Participants, however, were also cautious about simplistic notions of individual consent. They recognised that individualised consent could intensify the assumption that data privacy and security was a personal responsibility, obscuring, therefore, the interlinked data governance and sharing structures of big data systems. Engaging in an informed manner with these complexities for disclosure and consent would require a high degree of health literacy and significant labour on the part of the patient, some of whom may be preoccupied with severe illness. In this view, consent could shift the burden of data safety onto an already burdened individual.

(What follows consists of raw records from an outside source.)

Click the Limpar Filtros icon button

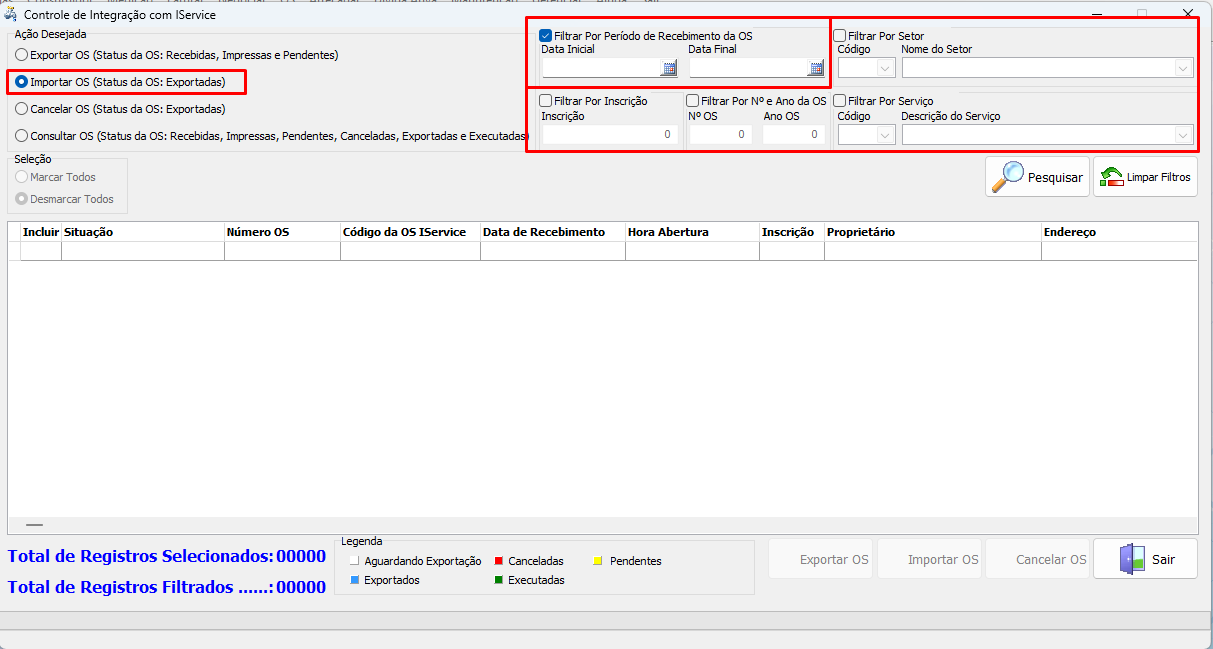(1111, 177)
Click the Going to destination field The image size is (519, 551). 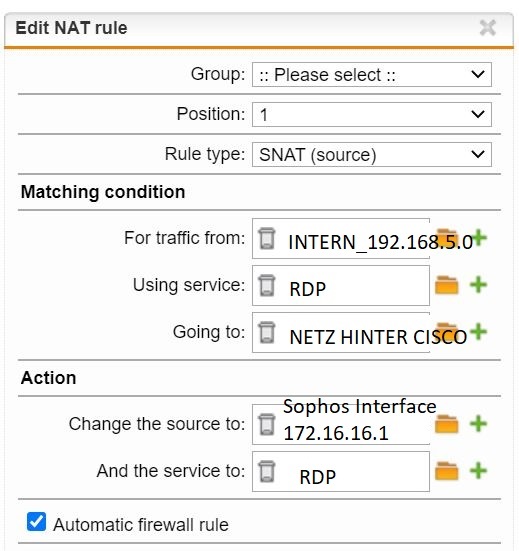tap(341, 332)
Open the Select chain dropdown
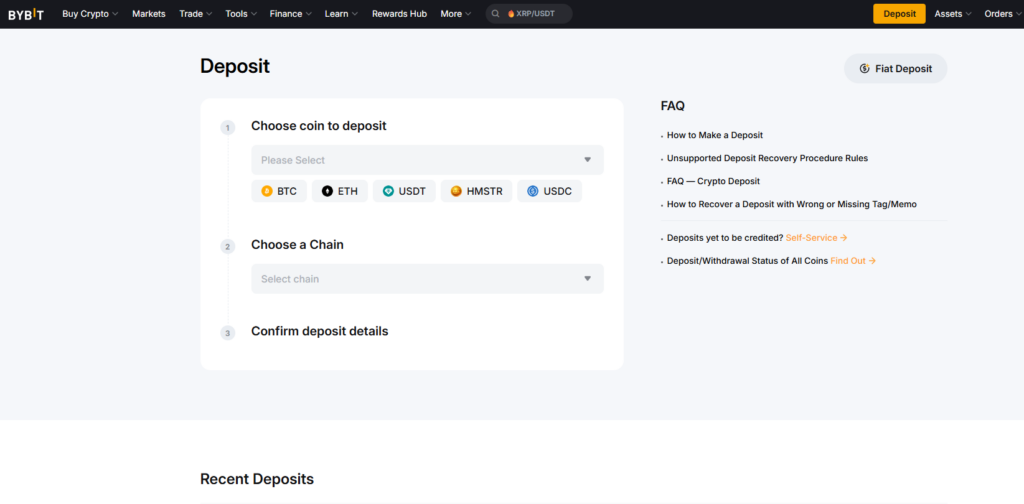This screenshot has width=1024, height=504. point(427,279)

As P12 put it, focusing debates about consent, data security and privacy at an individual level perpetuated a ‘fantasy of the well-informed health consumer who is able to navigate that system and make all the appropriate judgements’. Participants argued that to overcome these pitfalls, the development of much more effective methods for aligning consent, disclosure and data safety were needed in digital health. For example, P03 was critical of the use of participant information sheets for securing consent for research and lengthy terms and conditions agreements in which ‘the initial impulse is to give people the 25-page explanation of all of the ways in which data is going to be used so that people are informed; that very kind of enlightenment, contractual model’. Instead, P03 argued that consent needed to be directly linked with healthcare, particularly as it was difficult to consent in the abstract without having first experienced how a data collection system works. They explained: ‘I can’t really consent until I’ve actually seen the system that I’m trying to use. And, if I don’t get the feeling that it’s trustworthy, then I will figure out how I can delete my account’. Participants held mixed views about the types of consent mechanisms that would work in practice and recognised that consent was not a panacea. They nonetheless wanted to see expanded and dynamic processes of consent explored and debated.

Strategies for strengthening consent were not only technical, they also implied radical transformation of the values underpinning system design and required healthcare institutions to acknowledge the ‘deep distrust between communities and the medical system’ [P09] and other powerful institutions, particularly governments. Consequently, participants wanted to see meaningful co-design of digital health systems, including consumer and community engagement methods to create systems that were valued and supported by communities affected by BBVs and STIs. P03 felt that this type of consultation rarely happened: ‘nobody really ever seems to ground [digital health] in actual consultation with communities or research into what people think’. Participants emphasised that engagement needed to occur at all steps of the conceptualisation, design and delivery and monitoring of systems. Some were particularly critical of government-led consultation attempts that had been ‘tokenistic’ and in which ‘consumers are heavily engaged, they’re given really strong feedback, and then things have gone in a complete opposite direction despite all the feedback from consumers’ [P02]. Similarly, P04 reflected on the My Health Record system when it transitioned from opt-in to opt-out: ‘and we’ve got this many weeks to respond before there’s a cut-off, before everyone gets a record created. And it’s like, well, how do you co-design in that?’ Participants suggested that authentic consultation, including the allocation of sufficient time and money to community-based organisations, could allow communities to contribute to solutions that promoted safer, trustworthy systems.